Exercise data section start

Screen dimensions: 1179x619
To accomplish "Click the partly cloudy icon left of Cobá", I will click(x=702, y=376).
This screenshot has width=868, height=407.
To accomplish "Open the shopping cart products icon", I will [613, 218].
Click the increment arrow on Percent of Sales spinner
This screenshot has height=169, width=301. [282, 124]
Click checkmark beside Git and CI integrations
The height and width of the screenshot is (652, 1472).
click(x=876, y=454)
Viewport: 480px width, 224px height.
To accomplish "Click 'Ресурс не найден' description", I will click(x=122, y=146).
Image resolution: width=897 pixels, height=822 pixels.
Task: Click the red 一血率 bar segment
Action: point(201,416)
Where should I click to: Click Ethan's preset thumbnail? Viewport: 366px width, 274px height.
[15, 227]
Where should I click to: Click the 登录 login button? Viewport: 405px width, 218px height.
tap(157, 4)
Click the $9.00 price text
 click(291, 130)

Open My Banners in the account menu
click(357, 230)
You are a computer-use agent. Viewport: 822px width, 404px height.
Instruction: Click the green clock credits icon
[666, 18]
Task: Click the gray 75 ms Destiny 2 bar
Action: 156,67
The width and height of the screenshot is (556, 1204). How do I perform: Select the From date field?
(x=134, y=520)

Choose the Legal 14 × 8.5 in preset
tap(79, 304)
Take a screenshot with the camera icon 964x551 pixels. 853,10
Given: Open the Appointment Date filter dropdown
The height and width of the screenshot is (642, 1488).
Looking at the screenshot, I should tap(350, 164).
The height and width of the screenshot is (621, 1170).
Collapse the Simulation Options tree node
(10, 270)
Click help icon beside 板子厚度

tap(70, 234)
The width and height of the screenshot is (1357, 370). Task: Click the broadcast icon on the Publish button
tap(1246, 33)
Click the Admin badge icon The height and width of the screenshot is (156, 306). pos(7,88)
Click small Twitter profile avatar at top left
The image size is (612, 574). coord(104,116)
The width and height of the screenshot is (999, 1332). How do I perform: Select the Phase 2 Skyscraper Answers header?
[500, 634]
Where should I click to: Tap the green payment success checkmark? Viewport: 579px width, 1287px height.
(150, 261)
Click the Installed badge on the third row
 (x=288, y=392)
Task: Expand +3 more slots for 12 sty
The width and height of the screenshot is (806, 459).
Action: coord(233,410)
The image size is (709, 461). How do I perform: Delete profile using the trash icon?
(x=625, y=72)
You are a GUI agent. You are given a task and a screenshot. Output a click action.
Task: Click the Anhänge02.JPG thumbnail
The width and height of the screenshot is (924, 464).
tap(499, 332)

Exercise data section end

§ What the task requires: From the material above, set down exactly the lines between the line holding "Instruction: Click the" and the line holding "Click the Admin", inclusive. Include nothing else.

§ Response to the exercise:
Instruction: Click the green clock credits icon
[666, 18]
Task: Click the gray 75 ms Destiny 2 bar
Action: 156,67
The width and height of the screenshot is (556, 1204). How do I perform: Select the From date field?
(x=134, y=520)

Choose the Legal 14 × 8.5 in preset
tap(79, 304)
Take a screenshot with the camera icon 964x551 pixels. 853,10
Given: Open the Appointment Date filter dropdown
The height and width of the screenshot is (642, 1488).
Looking at the screenshot, I should tap(350, 164).
The height and width of the screenshot is (621, 1170).
Collapse the Simulation Options tree node
(10, 270)
Click help icon beside 板子厚度

tap(70, 234)
The width and height of the screenshot is (1357, 370). Task: Click the broadcast icon on the Publish button
tap(1246, 33)
Click the Admin badge icon The height and width of the screenshot is (156, 306). pos(7,88)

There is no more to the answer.